取り組む課題:
1. 仏オークスの記事によると、ラクレソニアは仏オークスで突出した人気にならなかった。その理由を、記事が挙げているとおりに1〜3文で説明しなさい。
2. 仏オークスの記事をもとに、次の問いに答えなさい。
(a) 仏オークスでのラクレソニアのオッズと人気順はどうだったか。
(b) ラクレソニアがデビューしたレースはどこの何で、距離はいくらだったか。
(c) ラクレソニアの母の父は何という馬か。
3. 仏オークスの記事の続きを、最後の文の後から書き継ぎなさい。

読む文章:
***

ラクレソニアが無敗の7連勝で仏オークスを制す

 先週末のG1ディアーヌ賞(=仏オークス)に続いて、今週末にはG1愛ダービーと、シーズン掉尾の大一番であるG1凱旋門賞へ向けて、目の離せない競馬が続いている。

 本番と同じシャンティイを舞台としている上に、近年の凱旋門賞は牝馬の優位性が顕著なだけに、ことさら熱い視線を浴びたのが、19日に行われた仏オークスである。

 そして結果も、凱旋門賞戦線に大きな一石を投じることになった。

 勝ったのは、オッズ3.8倍の1番人気に推されていたラクレソニア(牝3、父ルアーヴル)だ。前走のG1プールデッセデプーリッシュ(=仏千ギニー)に続く2冠達成で、しかもこれでデビューからの成績を7戦7勝とした同馬を、ブックメーカー各社は凱旋門賞へ向けた前売りで、オッズ11〜13倍の4〜7番人気に浮上させている。

 管理するのは南仏を拠点とするジャン・クロード・ルジェで、2歳7月にクラレフォンテンのメイドン(芝1400m)でデビュー。ここを白星で飾ると、続くクラオンの条件戦(芝1650m)、ドーヴィルのLRイゾノミー賞(芝1600m)、シャンティーのLRヘドロ賞(芝1400m)を全て制して2歳戦を終了。3歳緒戦となったサンクルーのLRラカマルゴ賞(芝1600m)も勝って迎えたのが、今年はドーヴィルの直線コースを舞台に行われたG1仏千ギニー(芝1600m)で、これを制して6連勝でクラシック制覇を達成した。

 父ルアーヴルはG1仏ダービー馬で、その代表産駒には14年のG1仏オークス馬アヴニールセルタンがいるのだが、ルアーヴルの父はG1サセックスSを制しているマイラーである。そんな点から、距離延長を不安視する声もあったことが、仏オークスにおける同馬が突出した人気にならなかった理由だが、走ってみれば全く問題なく距離を克服。同馬の母の父はガリレオであることも含めて、凱旋門賞における2400mという距離も守備範囲というのが、仏オークス後の評価である。

***

提供情報:

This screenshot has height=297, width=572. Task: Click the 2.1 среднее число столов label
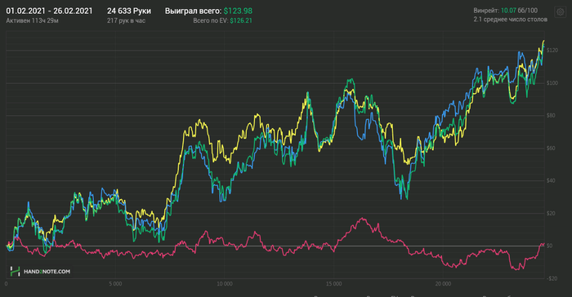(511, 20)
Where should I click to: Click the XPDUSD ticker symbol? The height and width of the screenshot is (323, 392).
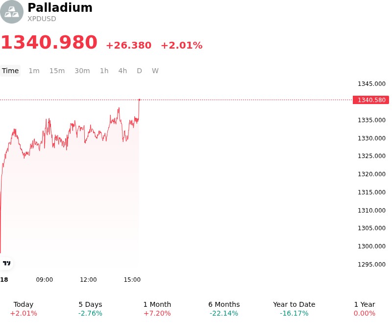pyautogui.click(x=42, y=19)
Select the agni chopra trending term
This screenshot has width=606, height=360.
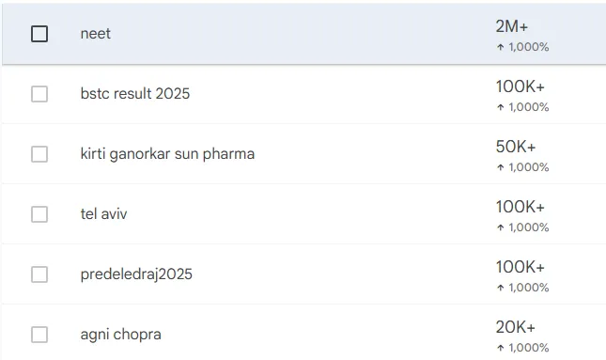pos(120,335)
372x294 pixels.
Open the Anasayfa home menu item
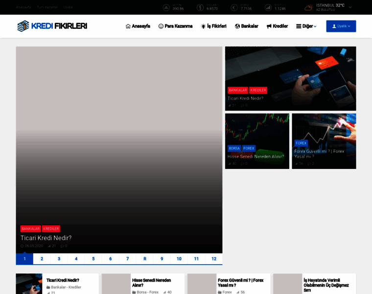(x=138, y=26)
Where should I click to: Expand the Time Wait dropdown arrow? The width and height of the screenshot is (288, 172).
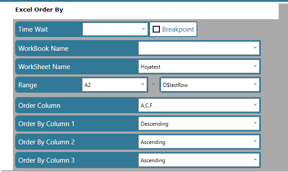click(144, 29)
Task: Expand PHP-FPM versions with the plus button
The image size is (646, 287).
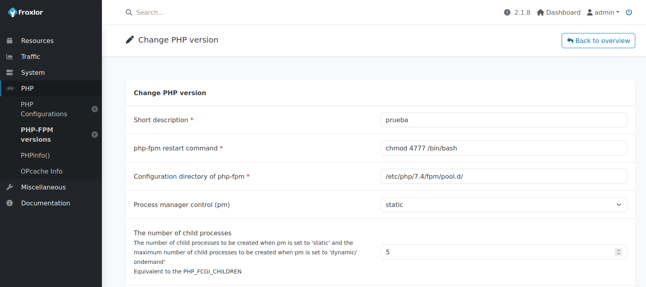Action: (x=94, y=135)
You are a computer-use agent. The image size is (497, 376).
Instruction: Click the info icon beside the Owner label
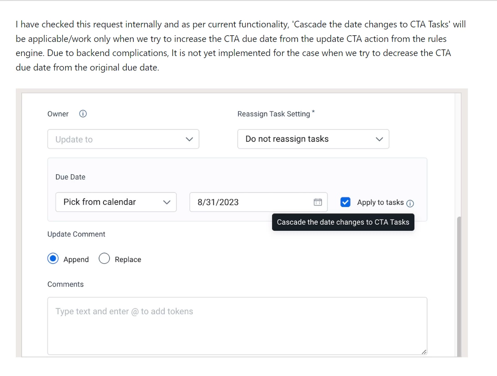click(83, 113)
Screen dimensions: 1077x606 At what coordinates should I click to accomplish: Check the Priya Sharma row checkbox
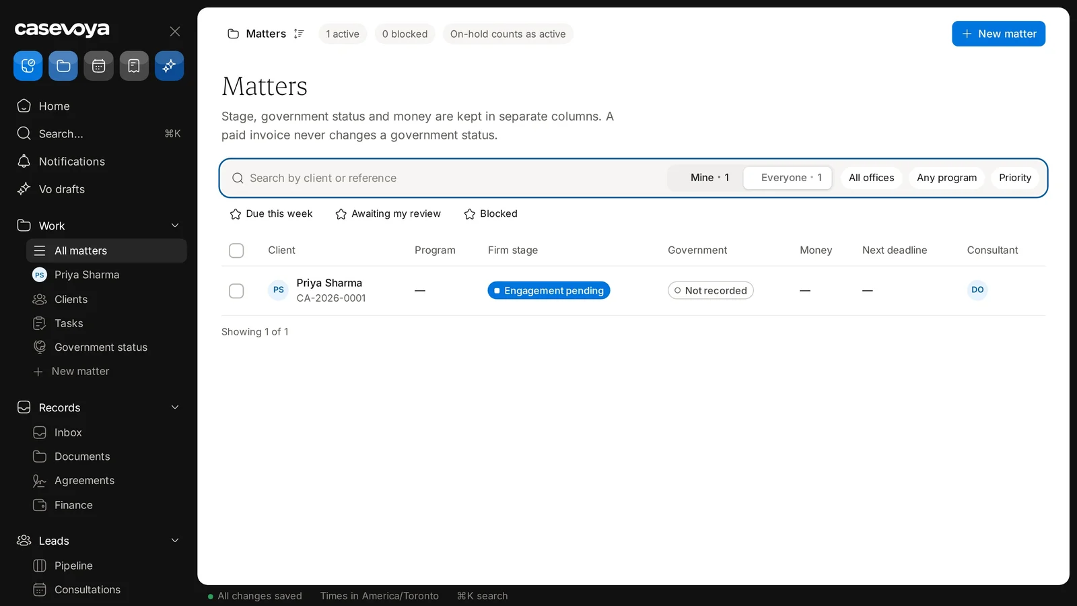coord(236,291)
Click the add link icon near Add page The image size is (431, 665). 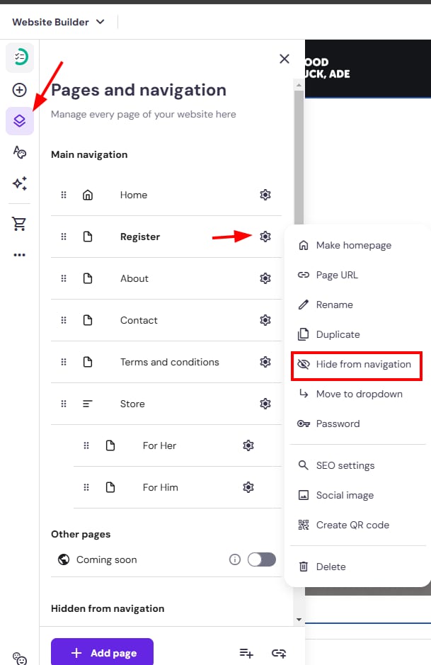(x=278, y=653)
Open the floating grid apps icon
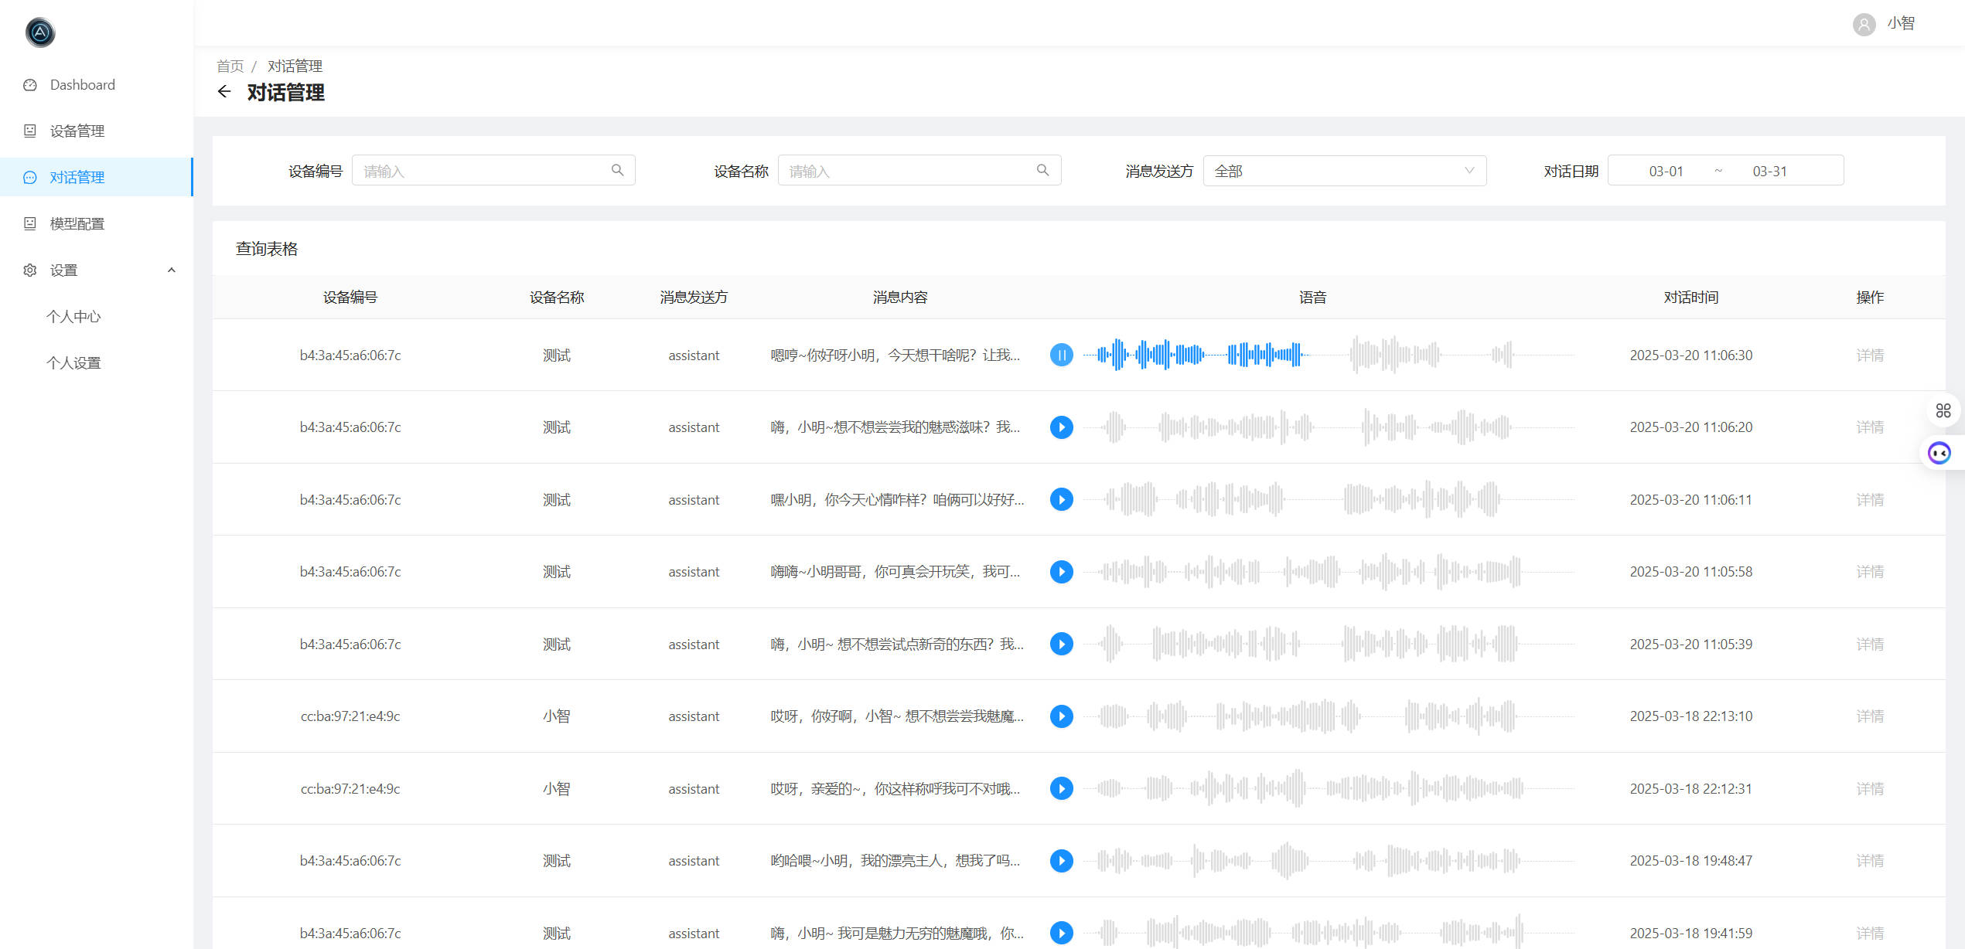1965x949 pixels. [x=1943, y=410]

***

解答一覧:
1. ラクレソニアの父ルアーヴルは仏ダービー馬だが、ルアーヴルの父はG1サセックスSを制したマイラーである。そのため、距離延長を不安視する声があった。

2.
(a) オッズ3.8倍の1番人気だった。
(b) クラレフォンテンのメイドンで、距離は芝1400mだった。
(c) ガリレオである。

3.
英国と仏国のダービー上位組による直接対決が呼び物だったG1愛ダービーだが…

 そして、今週末のG1愛ダービーにも、凱旋門賞前売り上位に顔を出している馬が複数出走を予定している。

 かつては、英国と仏国のダービー上位組による直接対決が呼び物だったG1愛ダービーだが、G1仏ダービーの距離が短縮され、なおかつ、G1パリ大賞の距離が2400mになって、仏国における戦勝記念日(7月14日)の開催が定着すると、仏国からの遠征はほとんどなくなり、近年のG1愛ダービーはG1英ダービーの再戦というのが、戦いの構図となっている。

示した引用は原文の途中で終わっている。